▶ **TEXTE À LIRE**:
France | France, Cour administrative d'appel de Bordeaux, 3ème chambre - formation à 3, 28 juin 2019, 17BX03546


Vu la procédure suivante :

Procédure contentieuse antérieure :

Mme D...B...a demandé au tribunal administratif de Toulouse, d'une part, d'annuler les arrêtés du 30 octobre 2014 et du 12 novembre 2014 par lesquels le maire de la commune de Roquefort-sur-Garonne a mis fin à sa période de stage, a prononcé son licenciement et l'a radiée des cadres, ainsi que la décision du 16 février 2015 rejetant son recours gracieux et, d'autre part, d'enjoindre à la commune de la réintégrer dans son emploi à compter du 1er octobre 2014 en reconstituant sa carrière.

Par un

jugement n° 1501838, 1501839, du 19 septembre 2017, le tribunal administratif de ...

Vu la procédure suivante :

Procédure contentieuse antérieure :

Mme D...B...a demandé au tribunal administratif de Toulouse, d'une part, d'annuler les arrêtés du 30 octobre 2014 et du 12 novembre 2014 par lesquels le maire de la commune de Roquefort-sur-Garonne a mis fin à sa période de stage, a prononcé son licenciement et l'a radiée des cadres, ainsi que la décision du 16 février 2015 rejetant son recours gracieux et, d'autre part, d'enjoindre à la commune de la réintégrer dans son emploi à compter du 1er octobre 2014 en reconstituant sa carrière.

Par un jugement n° 1501838, 1501839, du 19 septembre 2017, le tribunal administratif de Toulouse a annulé la décision du 12 novembre 2014 du maire de la commune de Roquefort-sur-Garonne en tant qu'elle prononce le licenciement de MmeB..., ainsi que la décision du 16 février 2015 rejetant le recours gracieux de cette dernière, et a enjoint à la commune de Roquefort-sur-Garonne de réexaminer la situation administrative de l'intéressée dans un délai de deux mois.

▶ **CONSIGNES**: Relevez chaque date différente qui figure dans l'arrêt ci-dessus, sans répéter celles qui reviennent plusieurs fois.

▶ **DONNÉES**:
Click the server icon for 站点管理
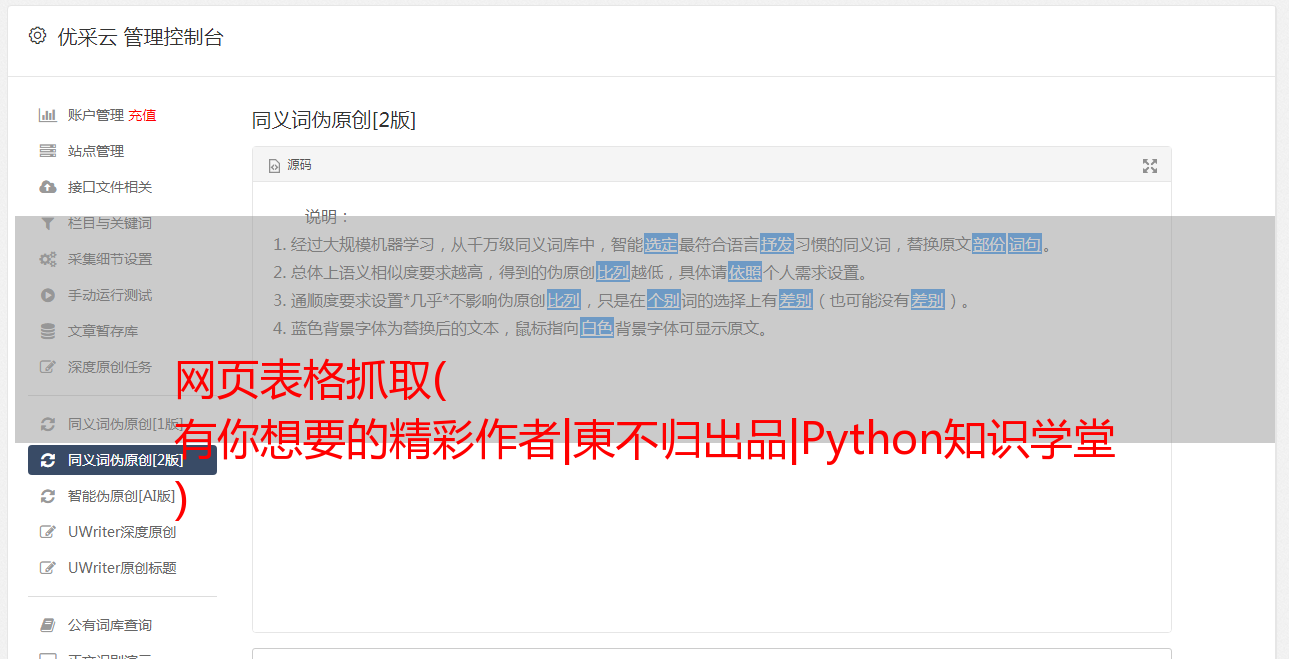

▶ **TÂCHE RÉALISÉE**:
- 28 juin 2019
- 30 octobre 2014
- 12 novembre 2014
- 16 février 2015
- 1er octobre 2014
- 19 septembre 2017